=== Begin Enclosure ===

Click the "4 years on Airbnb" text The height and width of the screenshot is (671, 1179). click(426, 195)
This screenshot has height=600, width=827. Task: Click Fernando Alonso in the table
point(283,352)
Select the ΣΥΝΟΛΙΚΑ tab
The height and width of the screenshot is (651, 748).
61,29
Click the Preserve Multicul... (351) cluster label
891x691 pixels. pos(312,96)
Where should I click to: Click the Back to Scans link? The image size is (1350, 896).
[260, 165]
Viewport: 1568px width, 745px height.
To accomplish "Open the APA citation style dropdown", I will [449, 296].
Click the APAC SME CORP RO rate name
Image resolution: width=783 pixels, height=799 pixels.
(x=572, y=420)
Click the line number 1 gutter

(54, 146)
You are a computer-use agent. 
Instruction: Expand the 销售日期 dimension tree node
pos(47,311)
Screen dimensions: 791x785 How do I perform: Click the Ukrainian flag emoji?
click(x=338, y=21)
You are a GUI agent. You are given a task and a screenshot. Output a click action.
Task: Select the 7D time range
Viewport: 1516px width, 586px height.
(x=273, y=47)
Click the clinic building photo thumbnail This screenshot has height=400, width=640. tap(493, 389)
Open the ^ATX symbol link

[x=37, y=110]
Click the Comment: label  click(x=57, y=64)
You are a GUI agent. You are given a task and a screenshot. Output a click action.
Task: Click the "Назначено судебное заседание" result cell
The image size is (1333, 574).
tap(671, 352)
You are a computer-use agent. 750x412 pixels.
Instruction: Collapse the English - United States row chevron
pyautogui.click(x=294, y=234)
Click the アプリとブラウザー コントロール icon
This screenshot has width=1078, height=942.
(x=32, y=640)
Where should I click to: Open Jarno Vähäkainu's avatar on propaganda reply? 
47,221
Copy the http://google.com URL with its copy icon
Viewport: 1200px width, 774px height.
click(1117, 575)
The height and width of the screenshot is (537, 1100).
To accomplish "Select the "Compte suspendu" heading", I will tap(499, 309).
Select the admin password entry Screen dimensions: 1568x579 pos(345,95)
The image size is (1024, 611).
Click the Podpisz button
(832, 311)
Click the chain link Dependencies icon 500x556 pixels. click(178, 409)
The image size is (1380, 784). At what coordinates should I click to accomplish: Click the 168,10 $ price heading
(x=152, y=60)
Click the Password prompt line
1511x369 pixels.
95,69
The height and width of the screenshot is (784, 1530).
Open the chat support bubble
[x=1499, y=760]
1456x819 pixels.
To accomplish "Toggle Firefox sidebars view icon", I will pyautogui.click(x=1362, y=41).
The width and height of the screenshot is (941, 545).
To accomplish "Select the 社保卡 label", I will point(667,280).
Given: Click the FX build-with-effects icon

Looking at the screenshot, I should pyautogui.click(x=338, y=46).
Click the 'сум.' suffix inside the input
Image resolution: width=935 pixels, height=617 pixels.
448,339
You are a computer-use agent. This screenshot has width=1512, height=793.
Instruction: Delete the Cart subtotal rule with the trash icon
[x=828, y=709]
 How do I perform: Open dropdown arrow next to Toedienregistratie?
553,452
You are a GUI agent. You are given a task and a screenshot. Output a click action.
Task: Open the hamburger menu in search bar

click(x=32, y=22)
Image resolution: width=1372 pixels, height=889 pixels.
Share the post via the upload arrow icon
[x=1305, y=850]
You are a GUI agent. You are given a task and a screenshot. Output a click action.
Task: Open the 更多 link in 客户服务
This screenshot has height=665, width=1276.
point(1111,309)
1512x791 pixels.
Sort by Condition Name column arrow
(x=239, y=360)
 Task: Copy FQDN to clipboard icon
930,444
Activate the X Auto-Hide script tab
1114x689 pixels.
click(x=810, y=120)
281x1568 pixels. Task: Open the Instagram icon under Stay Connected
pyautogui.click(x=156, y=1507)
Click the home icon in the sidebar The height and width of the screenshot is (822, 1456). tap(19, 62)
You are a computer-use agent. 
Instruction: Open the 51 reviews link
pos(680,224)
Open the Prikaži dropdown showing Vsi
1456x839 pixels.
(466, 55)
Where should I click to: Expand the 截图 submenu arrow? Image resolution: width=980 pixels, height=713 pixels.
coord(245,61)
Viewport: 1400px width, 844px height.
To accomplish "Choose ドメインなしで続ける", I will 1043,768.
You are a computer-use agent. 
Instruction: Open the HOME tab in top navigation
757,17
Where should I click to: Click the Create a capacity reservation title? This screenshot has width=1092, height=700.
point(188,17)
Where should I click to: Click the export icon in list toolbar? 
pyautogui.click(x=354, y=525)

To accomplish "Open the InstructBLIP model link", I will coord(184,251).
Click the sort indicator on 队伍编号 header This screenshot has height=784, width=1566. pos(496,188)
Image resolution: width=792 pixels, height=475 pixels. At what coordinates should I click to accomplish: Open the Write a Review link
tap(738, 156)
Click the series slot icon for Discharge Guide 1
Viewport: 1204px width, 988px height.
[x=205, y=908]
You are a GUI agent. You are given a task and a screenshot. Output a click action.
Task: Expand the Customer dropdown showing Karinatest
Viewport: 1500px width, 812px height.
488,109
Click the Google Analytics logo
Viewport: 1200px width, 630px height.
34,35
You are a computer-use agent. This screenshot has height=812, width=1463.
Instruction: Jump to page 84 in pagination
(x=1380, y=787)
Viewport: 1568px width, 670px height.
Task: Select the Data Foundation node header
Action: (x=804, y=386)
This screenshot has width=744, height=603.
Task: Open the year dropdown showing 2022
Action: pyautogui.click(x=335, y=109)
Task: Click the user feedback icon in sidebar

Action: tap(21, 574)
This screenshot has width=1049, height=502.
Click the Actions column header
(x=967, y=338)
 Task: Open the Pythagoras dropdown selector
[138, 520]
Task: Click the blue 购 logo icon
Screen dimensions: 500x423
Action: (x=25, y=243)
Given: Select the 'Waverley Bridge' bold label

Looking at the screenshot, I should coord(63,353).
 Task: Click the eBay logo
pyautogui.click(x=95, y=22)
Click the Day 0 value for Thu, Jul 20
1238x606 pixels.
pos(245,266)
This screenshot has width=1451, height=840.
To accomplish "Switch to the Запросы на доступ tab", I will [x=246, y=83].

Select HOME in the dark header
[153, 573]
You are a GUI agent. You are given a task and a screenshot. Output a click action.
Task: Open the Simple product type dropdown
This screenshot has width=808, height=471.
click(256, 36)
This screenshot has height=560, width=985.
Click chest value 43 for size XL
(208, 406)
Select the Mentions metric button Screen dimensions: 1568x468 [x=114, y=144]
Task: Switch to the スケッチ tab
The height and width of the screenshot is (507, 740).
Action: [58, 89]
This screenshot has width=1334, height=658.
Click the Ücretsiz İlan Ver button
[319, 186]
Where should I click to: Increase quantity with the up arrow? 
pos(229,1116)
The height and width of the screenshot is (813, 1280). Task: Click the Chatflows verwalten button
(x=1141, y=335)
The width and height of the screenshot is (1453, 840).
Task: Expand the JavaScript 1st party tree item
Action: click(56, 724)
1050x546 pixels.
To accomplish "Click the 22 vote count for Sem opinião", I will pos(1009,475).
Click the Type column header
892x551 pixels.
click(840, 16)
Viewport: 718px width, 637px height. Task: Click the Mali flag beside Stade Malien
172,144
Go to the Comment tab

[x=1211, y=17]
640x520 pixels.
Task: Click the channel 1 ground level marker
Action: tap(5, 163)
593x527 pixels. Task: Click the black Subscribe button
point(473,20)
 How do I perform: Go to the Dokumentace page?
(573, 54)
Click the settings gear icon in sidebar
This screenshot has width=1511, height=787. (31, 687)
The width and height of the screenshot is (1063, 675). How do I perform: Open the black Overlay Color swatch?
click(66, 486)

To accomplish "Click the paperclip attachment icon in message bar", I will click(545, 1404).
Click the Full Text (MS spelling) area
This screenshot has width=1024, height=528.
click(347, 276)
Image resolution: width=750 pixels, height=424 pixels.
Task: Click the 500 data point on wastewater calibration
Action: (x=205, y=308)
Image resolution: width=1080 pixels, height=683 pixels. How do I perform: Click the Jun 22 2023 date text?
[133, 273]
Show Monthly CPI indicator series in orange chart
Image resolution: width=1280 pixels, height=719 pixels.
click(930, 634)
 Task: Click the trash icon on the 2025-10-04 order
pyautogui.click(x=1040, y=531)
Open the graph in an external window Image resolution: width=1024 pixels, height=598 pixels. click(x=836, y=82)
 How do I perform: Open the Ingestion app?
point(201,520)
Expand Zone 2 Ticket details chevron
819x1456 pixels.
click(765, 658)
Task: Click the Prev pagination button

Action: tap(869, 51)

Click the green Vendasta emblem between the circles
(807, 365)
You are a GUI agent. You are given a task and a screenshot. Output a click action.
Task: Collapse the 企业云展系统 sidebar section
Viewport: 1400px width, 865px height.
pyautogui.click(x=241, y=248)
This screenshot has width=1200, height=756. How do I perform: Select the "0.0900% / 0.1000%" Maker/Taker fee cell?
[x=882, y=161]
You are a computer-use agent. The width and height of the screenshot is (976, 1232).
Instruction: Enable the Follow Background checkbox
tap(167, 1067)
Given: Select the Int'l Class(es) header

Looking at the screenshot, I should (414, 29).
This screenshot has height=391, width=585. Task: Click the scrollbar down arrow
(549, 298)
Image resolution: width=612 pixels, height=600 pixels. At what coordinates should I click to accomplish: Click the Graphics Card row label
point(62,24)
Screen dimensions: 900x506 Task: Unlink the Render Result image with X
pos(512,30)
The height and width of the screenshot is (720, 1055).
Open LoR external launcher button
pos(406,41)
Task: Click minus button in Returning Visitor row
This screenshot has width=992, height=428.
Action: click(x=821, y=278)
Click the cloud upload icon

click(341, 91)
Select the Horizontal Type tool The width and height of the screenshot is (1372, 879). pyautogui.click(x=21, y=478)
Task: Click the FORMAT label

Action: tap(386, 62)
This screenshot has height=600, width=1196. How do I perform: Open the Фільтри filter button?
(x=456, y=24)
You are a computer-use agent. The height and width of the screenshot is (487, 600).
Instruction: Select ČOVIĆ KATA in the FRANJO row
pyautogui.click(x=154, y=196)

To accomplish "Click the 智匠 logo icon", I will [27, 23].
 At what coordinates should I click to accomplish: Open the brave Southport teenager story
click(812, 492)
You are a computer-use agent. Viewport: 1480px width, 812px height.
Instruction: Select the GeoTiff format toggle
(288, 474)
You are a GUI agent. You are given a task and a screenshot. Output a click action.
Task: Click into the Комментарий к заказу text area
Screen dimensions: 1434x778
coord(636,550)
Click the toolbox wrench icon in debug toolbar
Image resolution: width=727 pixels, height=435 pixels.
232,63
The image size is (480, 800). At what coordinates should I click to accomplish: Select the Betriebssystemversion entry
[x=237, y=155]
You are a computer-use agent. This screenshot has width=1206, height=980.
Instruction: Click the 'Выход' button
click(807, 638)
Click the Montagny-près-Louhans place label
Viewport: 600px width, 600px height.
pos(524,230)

=== End Enclosure ===

### What is required
Could you reproduce exactly the lines of the entries above, from the one with "Click the chain" through the one with "1456x819 pixels.", and nothing else?

### Solution for this problem
Click the chain link Dependencies icon 500x556 pixels. click(178, 409)
The image size is (1380, 784). At what coordinates should I click to accomplish: Click the 168,10 $ price heading
(x=152, y=60)
Click the Password prompt line
1511x369 pixels.
95,69
The height and width of the screenshot is (784, 1530).
Open the chat support bubble
[x=1499, y=760]
1456x819 pixels.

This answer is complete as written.